* _TASKS AND EXERCISES_:
1. In the food and wine passage, what did Klaus Reif buy in 2009?
2. From the food and wine passage, reproduce the part that opens with the words containing "It’s an excellent" and closes with "with the burger.".

* _PASSAGE GIVEN_:
======

It’s an excellent burger and doubly enjoyable with a glass of Joie Farm’s Alsatian-style blended white, A Noble Blend. I don’t think Joie Farm (they’re in the Okanagan Valley, B.C.) ever made a less than stellar wine but this Blend is terrific. Riesling, Gewurztraminer, Pinot Blanc and Pinot Auxerrois, with a splash of Schoenberger, are the components. It has a truly zaftig Alsatian body and focused, complex aromas of elder and baking spice with lychee, spice and citrus on the palate. This is a big, grown-up white wine that worked remarkably well with the burger.
Another, vaguely related gustatory happening concerns Canada’s first raisins. In 2009, Klaus Reif of Reif Estates vineyard in Niagara bought two old tobacco kilns, intending to use them to dry out grapes for an appassimento-style Riesling wine. At the same time, a local grower of Sovereign Coronation table grapes was having trouble competing with imported fruit and wondered what he could do with his unsold crop. Grapes + kilns = Canada’s first native raisins – and now they are being marketed commercially as Reif Naturals Kiln Haus raisins. They are truly delicious – robust and a bit bigger than Californian raisins but with a real fruit flavour to back up the natural sweetness. I found myself scarfing them by the handful. An extension of the line also sees them covered with a glossy milk or dark chocolate, courtesy of another Niagara company, Chocolate FX. These are definitely treats to look out for, and I love how local they are.
Next up: Adam Kreek’s fabulous green tea; Hogtown ale…
One of the things that has given me most pleasure in the last few years is to watch the friendship burgeon between my daughter and my mother. Now that Mae is living in London for most of the year, growing her career as a stand-up comic, they have been spending lots of time together. I never taught Mae to cook (mea culpa, mea gulpa culpa) in the way that my mother (a genius in the kitchen) taught me to cook. Now my mum is doing the honours. In fact, they are considering writing a cookbook together and I am sure it will be vivid and funny and wise and full of invaluable insight.

======

Item-finding data

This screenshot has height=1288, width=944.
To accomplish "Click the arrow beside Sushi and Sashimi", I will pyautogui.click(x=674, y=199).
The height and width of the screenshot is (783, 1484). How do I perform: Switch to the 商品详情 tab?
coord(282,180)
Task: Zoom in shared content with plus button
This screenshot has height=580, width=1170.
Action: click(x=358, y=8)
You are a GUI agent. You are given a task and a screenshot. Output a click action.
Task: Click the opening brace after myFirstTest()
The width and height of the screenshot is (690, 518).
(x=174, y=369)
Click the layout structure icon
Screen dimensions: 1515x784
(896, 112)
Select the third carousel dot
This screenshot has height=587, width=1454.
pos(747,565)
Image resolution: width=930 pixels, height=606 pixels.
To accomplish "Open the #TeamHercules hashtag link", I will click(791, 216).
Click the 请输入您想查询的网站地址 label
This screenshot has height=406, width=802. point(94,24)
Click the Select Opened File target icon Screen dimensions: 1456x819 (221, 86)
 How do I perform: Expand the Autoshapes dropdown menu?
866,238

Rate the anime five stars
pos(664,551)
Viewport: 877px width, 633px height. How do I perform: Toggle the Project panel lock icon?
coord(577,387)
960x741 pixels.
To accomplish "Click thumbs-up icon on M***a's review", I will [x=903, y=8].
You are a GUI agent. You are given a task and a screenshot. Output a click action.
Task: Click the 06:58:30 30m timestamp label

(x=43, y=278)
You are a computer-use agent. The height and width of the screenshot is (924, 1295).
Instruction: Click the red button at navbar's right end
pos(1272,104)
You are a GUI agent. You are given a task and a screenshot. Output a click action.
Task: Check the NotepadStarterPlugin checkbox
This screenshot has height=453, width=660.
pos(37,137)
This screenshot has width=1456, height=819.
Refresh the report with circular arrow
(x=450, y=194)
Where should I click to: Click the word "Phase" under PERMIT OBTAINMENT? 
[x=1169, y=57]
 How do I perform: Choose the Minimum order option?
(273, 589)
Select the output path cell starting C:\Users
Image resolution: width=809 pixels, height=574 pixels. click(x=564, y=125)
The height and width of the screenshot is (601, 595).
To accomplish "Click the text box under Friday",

======

* _SOLUTION SET_:
1. Two old tobacco kilns.

2.
It’s an excellent burger and doubly enjoyable with a glass of Joie Farm’s Alsatian-style blended white, A Noble Blend. I don’t think Joie Farm (they’re in the Okanagan Valley, B.C.) ever made a less than stellar wine but this Blend is terrific. Riesling, Gewurztraminer, Pinot Blanc and Pinot Auxerrois, with a splash of Schoenberger, are the components. It has a truly zaftig Alsatian body and focused, complex aromas of elder and baking spice with lychee, spice and citrus on the palate. This is a big, grown-up white wine that worked remarkably well with the burger.